- The Washington Times - Saturday, March 8, 2003

Virginia Railway Express is threatening to end its contract with Amtrak unless it gets assurances that the national passenger railroad's financial problems will not interfere with the Northern Virginia commuter rail service.
VRE officials said they would seek a different contractor to operate the commuter trains in June if they do not reach a new agreement.
Amtrak provides maintenance, crew members and access to Union Station for VRE under the $13.5-million-a-year contract. It provides personnel or service to 11 commuter rail agencies nationwide.
"We just don't want to be surprised because of the pending changes to Amtrak that could force the VRE to operate in a less than acceptable manner," said Pete Sklannik Jr., VRE's chief operating officer.
He was referring to a move in Congress to reorganize Amtrak because of its persistent operating losses.
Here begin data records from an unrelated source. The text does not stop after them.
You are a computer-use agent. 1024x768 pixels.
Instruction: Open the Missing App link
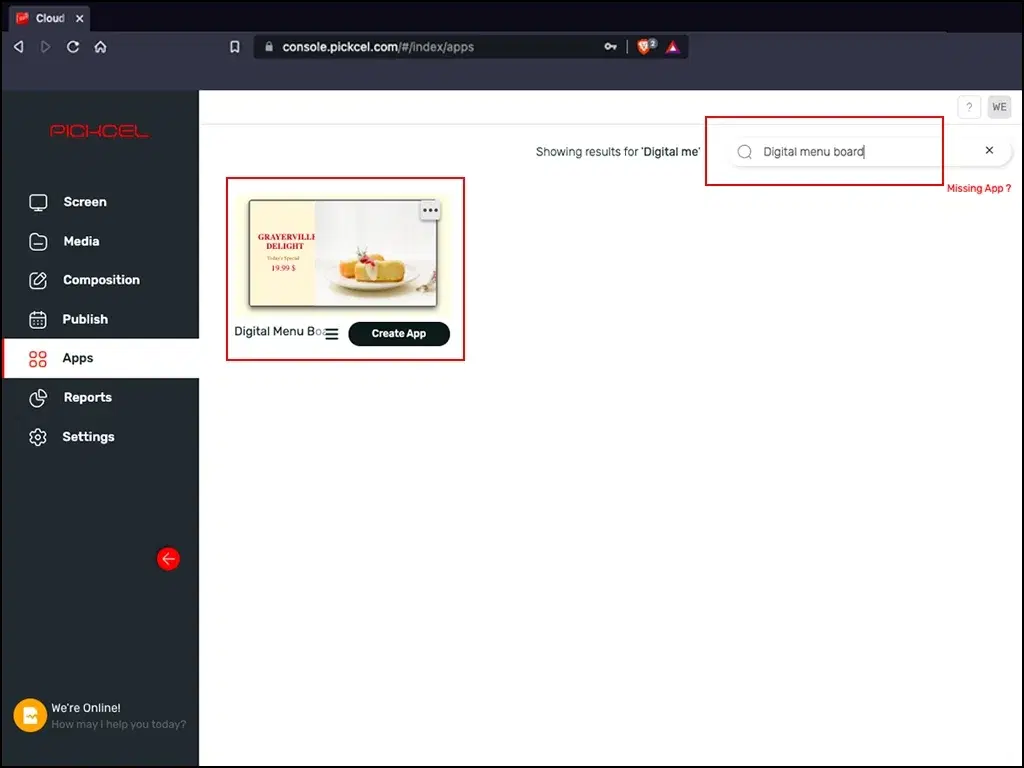[x=979, y=188]
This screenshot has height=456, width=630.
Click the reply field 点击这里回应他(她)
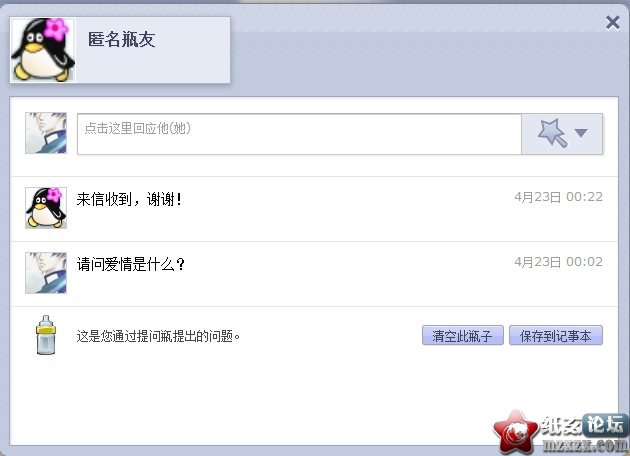click(x=299, y=134)
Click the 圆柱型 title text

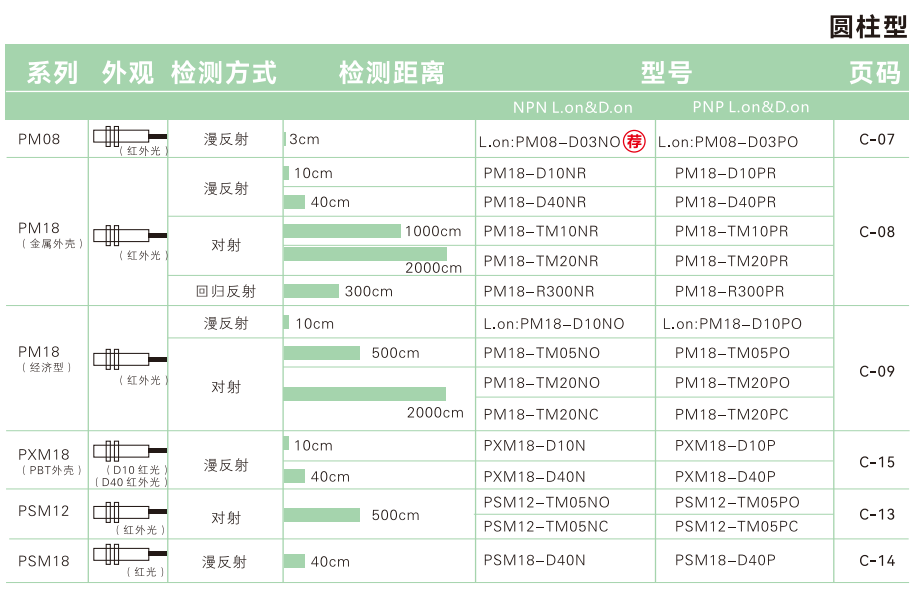point(867,26)
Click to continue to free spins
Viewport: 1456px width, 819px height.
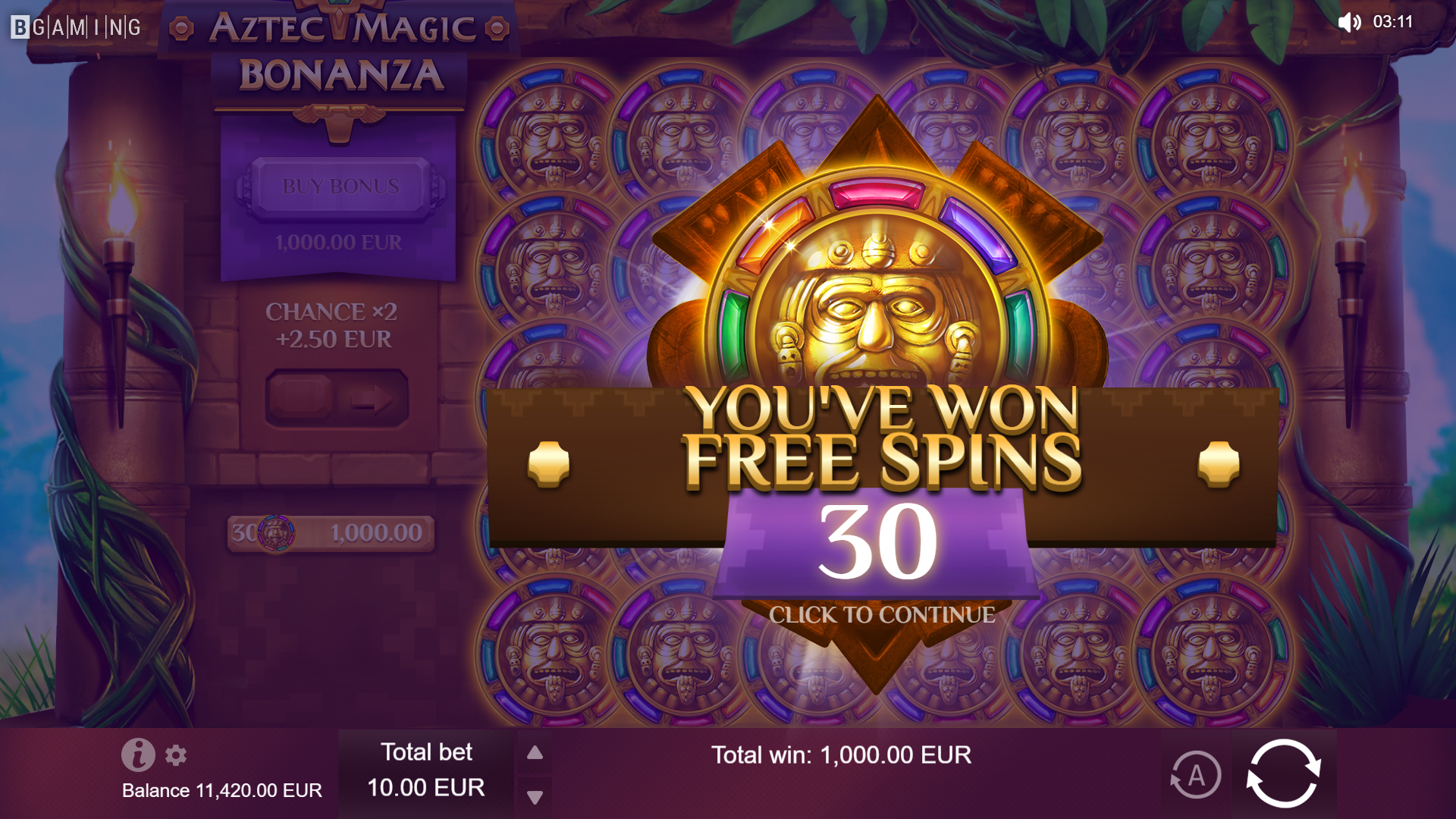pos(882,615)
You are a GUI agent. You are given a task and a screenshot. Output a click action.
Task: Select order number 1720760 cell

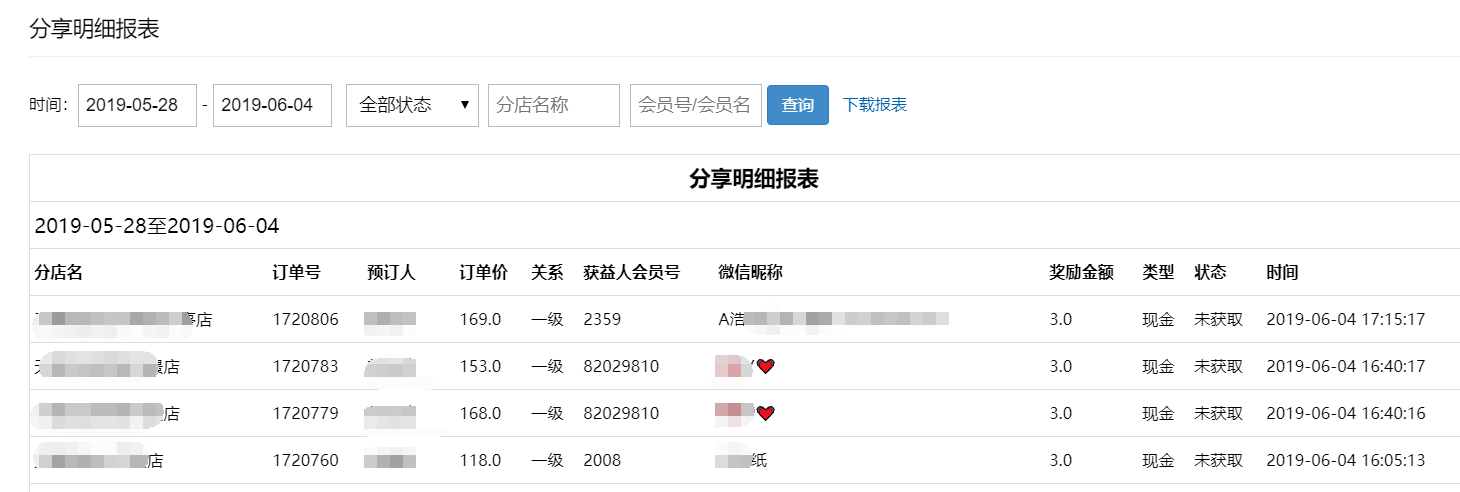pos(305,460)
The railroad ran a $1.2 billion deficit last year.
An alternative being considered among Senate and House Republicans leading the restructuring drive would end all Amtrak's cross-country and long-distance routes.
Instead, the railroad would oversee a series of high-speed regional networks. The Northeast Corridor would be one of them. Others would operate between major cities in California, Florida and the Midwest.
In July, Amtrak came within days of stopping all passenger service nationwide when it ran out of money. Only an emergency $205 million appropriation and $100 million loan guarantee from Congress saved it from a shutdown.
However, the near shutdown shook the confidence of commuter rail systems that depend on Amtrak for service or infrastructure.
"When this whole shutdown scenario almost happened, we found out how vulnerable we were," Mr. Sklannik said. "What will the story be a couple of years from now?"
The Massachusetts Bay Transportation Authority has replaced Amtrak to operate its commuter trains. Last month, the MBTA announced it would give its $1.07 billion, five-year contract to a private consortium called the Massachusetts Bay Commuter Railroad Co.
The consortium includes European transit operator Connex, Montreal's Bombardier Transportation and a Boston consulting firm.
MBTA officials said Amtrak's financial difficulties are diminishing the quality of its service. Amtrak chose not to bid on the contract when the MBTA added requirements for the new contract that would make it more costly for the railroad.
Mr. Sklannik said a private company is a possibility as a replacement for Amtrak in Virginia when the current contract expires in May.
Connex, one of the world's largest contract transit operators, is a possible bidder on the VRE contract. Other bidders could come from freight railroad companies, which often operated passenger rail service before Congress privatized railroads in the early 1980s. Burlington Northern Santa Fe Railway helps operate the Seattle area's Sounder and Chicago's Metra commuter rail services.
"Should we not reach an agreement with Amtrak by the end of May, we would put it out to bid," Mr. Sklannik said.
VRE wants contractual assurances that it would have access to Amtrak's tracks that run into Union Station regardless of Amtrak's financial condition. The commuter rail service would also need staffing and maintenance services.
As VRE's ridership grows, the rail service is operating longer trains. As a result, any new contract must include storage provisions for VRE's rail cars and equipment, Mr. Sklannik said.
Maryland Rail Commuter's contract with Amtrak expired last year and has been extended on a month-to-month basis. Amtrak operates MARC's Penn Line between Union Station in Washington and Penn Station in Baltimore under a $22 million-a-year contract.
MARC is negotiating a new contract but has no plans to replace Amtrak.
"We have a solid working relationship with Amtrak," said Suzanne Bond, Maryland Transit Administration spokeswoman.
Amtrak officials said they are confident the VRE contract will continue.
"I'm not aware of that contract being in jeopardy," said Cliff Black, Amtrak spokesman. "Amtrak feels that it is the best operator for VRE because Amtrak owns Union Station and can be the vehicle through which VRE and MARC can coordinate their services."
He also said Amtrak saves VRE money by providing the most qualified railroad operating personnel.
The $1.05 billion appropriation by Congress for Amtrak in fiscal year 2003 eliminated any risks of a shutdown soon, Mr. Black said.
"We feel this year we are in good shape to finish out the fiscal year," he said. "We are hopeful that next year's budget request will be better."